» **What you need to do**:
Write the records below as a JSON list of strings, one string per line and no blank lines, starting at the line that contains "Where should I click to: Create" and stopping after the line that contains "pyautogui.click(x=8, y=185)".

» **Supplied information**:

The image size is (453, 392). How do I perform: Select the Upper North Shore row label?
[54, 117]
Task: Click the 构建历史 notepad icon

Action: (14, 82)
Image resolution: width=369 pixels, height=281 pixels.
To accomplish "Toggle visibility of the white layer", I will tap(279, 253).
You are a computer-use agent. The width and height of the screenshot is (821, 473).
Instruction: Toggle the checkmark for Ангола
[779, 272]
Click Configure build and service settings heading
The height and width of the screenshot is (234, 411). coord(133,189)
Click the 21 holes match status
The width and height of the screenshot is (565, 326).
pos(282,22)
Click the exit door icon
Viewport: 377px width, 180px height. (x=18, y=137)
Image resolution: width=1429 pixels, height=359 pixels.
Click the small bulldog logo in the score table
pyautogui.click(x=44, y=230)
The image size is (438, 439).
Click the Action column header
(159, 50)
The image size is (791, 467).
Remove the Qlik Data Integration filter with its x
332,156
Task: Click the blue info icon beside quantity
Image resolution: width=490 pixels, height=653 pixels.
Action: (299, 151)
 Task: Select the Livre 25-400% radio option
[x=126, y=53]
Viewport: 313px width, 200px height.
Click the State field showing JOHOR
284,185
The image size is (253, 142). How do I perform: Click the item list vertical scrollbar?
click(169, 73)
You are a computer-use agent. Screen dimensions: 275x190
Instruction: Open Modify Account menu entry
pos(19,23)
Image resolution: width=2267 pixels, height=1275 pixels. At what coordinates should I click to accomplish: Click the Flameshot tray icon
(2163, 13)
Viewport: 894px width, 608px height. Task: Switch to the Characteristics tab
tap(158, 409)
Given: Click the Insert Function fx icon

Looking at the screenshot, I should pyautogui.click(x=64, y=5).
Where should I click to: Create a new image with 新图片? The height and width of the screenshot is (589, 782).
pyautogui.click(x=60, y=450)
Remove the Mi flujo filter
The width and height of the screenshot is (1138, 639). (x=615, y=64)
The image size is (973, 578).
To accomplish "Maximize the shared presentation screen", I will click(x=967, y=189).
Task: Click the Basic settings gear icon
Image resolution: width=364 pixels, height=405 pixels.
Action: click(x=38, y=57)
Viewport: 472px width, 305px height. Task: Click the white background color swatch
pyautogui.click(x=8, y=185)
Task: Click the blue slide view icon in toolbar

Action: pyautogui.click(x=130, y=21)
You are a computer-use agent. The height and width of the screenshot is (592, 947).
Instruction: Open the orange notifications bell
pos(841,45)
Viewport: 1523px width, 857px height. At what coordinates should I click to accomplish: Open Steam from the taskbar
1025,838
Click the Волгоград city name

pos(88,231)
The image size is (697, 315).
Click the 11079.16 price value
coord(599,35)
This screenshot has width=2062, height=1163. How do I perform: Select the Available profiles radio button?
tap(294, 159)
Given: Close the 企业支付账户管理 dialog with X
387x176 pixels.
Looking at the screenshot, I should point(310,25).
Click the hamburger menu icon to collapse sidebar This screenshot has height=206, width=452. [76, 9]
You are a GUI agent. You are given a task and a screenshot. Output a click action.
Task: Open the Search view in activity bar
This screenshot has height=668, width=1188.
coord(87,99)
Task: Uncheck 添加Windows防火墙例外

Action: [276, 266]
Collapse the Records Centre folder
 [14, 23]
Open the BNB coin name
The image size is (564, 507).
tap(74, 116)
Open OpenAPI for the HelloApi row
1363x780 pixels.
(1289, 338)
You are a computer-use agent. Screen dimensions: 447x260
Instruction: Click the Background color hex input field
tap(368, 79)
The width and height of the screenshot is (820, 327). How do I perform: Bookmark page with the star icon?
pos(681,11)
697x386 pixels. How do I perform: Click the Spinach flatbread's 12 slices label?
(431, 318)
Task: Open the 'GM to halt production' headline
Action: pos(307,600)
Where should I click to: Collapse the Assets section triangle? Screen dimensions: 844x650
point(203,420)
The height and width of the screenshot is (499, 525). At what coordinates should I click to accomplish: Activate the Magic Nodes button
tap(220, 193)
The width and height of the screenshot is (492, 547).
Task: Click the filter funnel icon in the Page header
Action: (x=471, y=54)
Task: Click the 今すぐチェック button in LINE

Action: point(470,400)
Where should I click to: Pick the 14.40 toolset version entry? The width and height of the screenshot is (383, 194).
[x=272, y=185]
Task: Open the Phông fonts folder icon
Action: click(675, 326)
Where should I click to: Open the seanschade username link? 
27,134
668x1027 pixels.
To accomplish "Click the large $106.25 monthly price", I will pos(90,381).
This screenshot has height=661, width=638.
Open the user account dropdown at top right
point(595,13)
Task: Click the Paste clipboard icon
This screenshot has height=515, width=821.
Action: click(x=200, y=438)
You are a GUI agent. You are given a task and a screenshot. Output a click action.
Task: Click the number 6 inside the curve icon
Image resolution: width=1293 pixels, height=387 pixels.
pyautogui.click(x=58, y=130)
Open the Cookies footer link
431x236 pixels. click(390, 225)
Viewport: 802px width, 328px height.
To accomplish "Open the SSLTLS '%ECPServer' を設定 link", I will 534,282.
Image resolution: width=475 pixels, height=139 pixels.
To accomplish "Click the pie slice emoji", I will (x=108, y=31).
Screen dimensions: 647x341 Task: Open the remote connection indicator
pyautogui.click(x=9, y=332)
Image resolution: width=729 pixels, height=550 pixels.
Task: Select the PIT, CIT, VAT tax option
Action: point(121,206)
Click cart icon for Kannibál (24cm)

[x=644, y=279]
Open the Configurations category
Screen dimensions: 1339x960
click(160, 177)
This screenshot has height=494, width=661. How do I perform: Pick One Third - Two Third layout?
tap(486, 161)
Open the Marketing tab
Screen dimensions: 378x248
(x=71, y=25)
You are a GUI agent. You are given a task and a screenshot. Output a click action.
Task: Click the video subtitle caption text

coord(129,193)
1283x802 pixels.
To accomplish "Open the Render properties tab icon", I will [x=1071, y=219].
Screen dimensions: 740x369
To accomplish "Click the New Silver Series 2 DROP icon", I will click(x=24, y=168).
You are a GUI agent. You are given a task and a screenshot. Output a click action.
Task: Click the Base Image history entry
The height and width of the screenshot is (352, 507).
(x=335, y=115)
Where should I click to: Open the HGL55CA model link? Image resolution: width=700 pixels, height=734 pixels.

» **Expected answer**:
[
  "Where should I click to: Create a new image with 新图片? The height and width of the screenshot is (589, 782).",
  "pyautogui.click(x=60, y=450)",
  "Remove the Mi flujo filter",
  "The width and height of the screenshot is (1138, 639). (x=615, y=64)",
  "The image size is (973, 578).",
  "To accomplish \"Maximize the shared presentation screen\", I will click(x=967, y=189).",
  "Task: Click the Basic settings gear icon",
  "Image resolution: width=364 pixels, height=405 pixels.",
  "Action: click(x=38, y=57)",
  "Viewport: 472px width, 305px height. Task: Click the white background color swatch",
  "pyautogui.click(x=8, y=185)"
]